Hamas, meanwhile, faces the opposite pressure. Much reporting indicates that the involvement of Arab countries and Turkey’s President Erdogan forced the militant group to accept a deal with little in the way of tangible guarantees of success.
“When Trump put forward his plan, as lopsided as it was, the Arab states and others embraced it, not because they loved the terms but because they just wanted to be done with this. That put Hamas in a very difficult position,” Khaled Elgindy, visiting scholar with Georgetown University’s Center for Contemporary Arab Studies told The New Yorker’s Isaac Chotiner this week.
As a result, supporters of a ceasefire across the political spectrum (with the exception of Israel’s loyal defenders on social media) widely agree: for this deal to succeed, the brunt of Trump’s pressure is going to need to be aimed squarely at Netanyahu.
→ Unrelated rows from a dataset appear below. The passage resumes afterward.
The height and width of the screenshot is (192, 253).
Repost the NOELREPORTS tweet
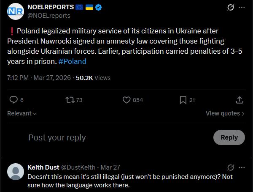pos(70,100)
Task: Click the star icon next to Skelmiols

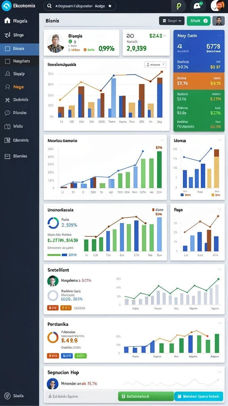Action: [8, 100]
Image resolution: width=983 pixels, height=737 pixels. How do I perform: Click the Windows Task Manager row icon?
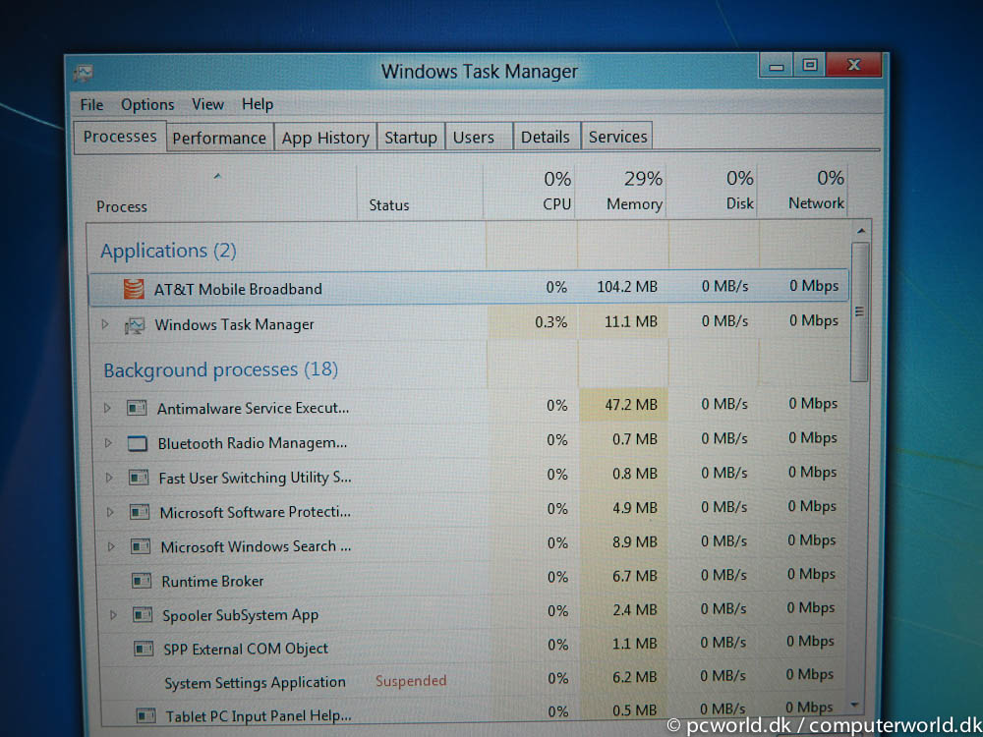click(135, 325)
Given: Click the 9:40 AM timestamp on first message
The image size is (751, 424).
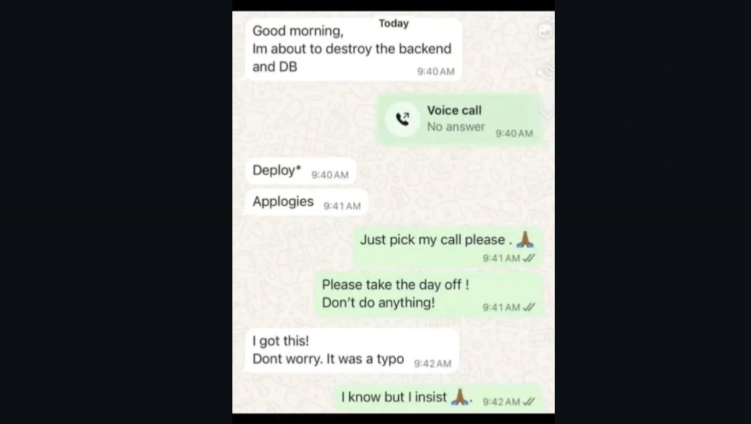Looking at the screenshot, I should point(436,72).
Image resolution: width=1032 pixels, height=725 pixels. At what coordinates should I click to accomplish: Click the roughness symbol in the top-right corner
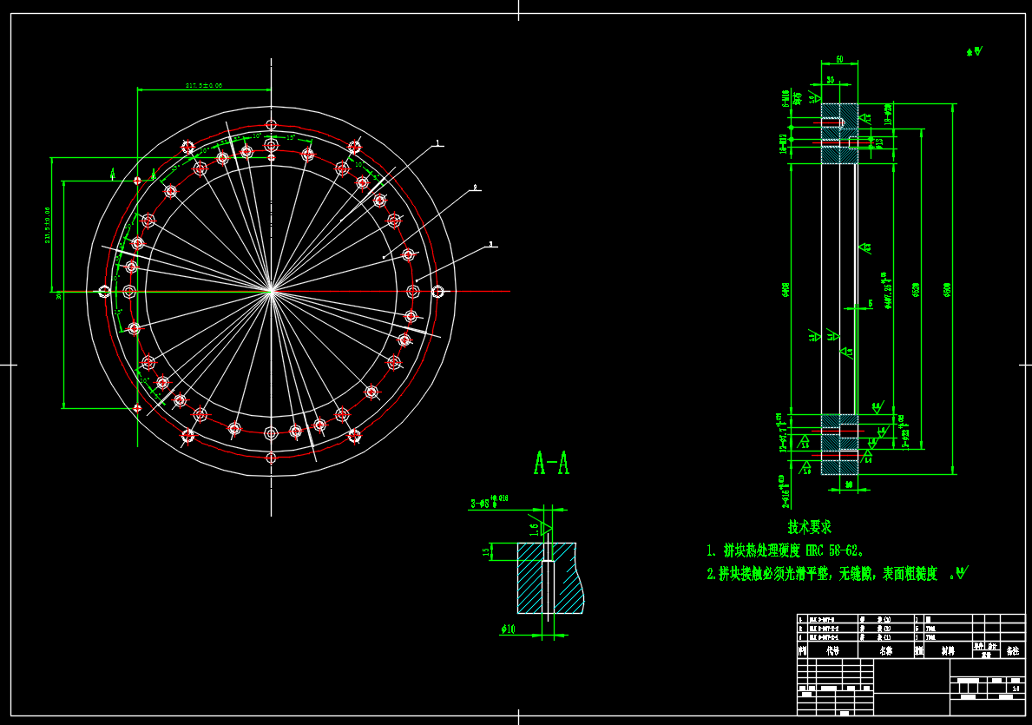tap(975, 51)
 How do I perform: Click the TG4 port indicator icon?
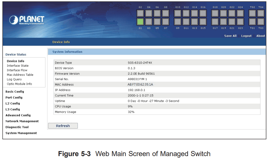pyautogui.click(x=261, y=13)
The Israeli bombing of Qatar, aimed at assassinating Hamas political leaders, was seen as a key moment that shifted the president’s view — much like the delay in Ukraine-Russia talks and continued Russian strikes on civilian targets in Kyiv and elsewhere seemed to turn Trump against Vladimir Putin.
“The fact that Trump and his team could step in aggressively to get a deal done this week shows that the war could have ended much earlier had the U.S. pressured the Netanyahu government appropriately earlier. The key reason Trump moved forward with pressure on Israel at this point is because of Israel's overreach by bombing Qatar in September. It made the White House recognize that Israel's recklessness was increasingly becoming an American problem,” wrote the progressive Quincy Institute scholar Trita Parsi. His words were approvingly echoed on X by Curt Mills, executive director of the American Conservative magazine and a voice among the war-skeptic MAGA right.
Mills, who has also called the Israeli assault on Gaza a genocide, derided Netanyahu and critics of the agreement to release living and dead hostages within the Israeli governing coalition on Thursday.
“The January ceasefire — secured by [Steve] Witkoff even before he was in office, a baller move — ushered in the very positive first phase of the Trump Admin. That was disrupted by the Israelis breaking the deal and then by June 13. This is a grand opportunity to get back on track,” wrote Mills.
Steve Bannon, the MAGAworld populist ex-Breitbart baron, added on his podcast: “What really drove this was Netanyahu’s overreach. The greater Israel project backfired. We warned them. He dragged America into wars the public won’t support. That’s why this deal happened.” The War Room host was more optimistic than most progressives, and even moreso than his former boss that Palestinian statehood remained not just firmly on the table, but now inevitable.
“It’s a peace plan in Gaza, but it’s going to be the beginning of a two-state solution,” Bannon declared Thursday.
Can Trump force Netanyahu to budge on the one position that seems certain to shatter the Israeli leader’s political coalition? If he does, the Nobel Peace Prize would certainly be on the table — though the prime minister’s vow to nominate him for it could be the price.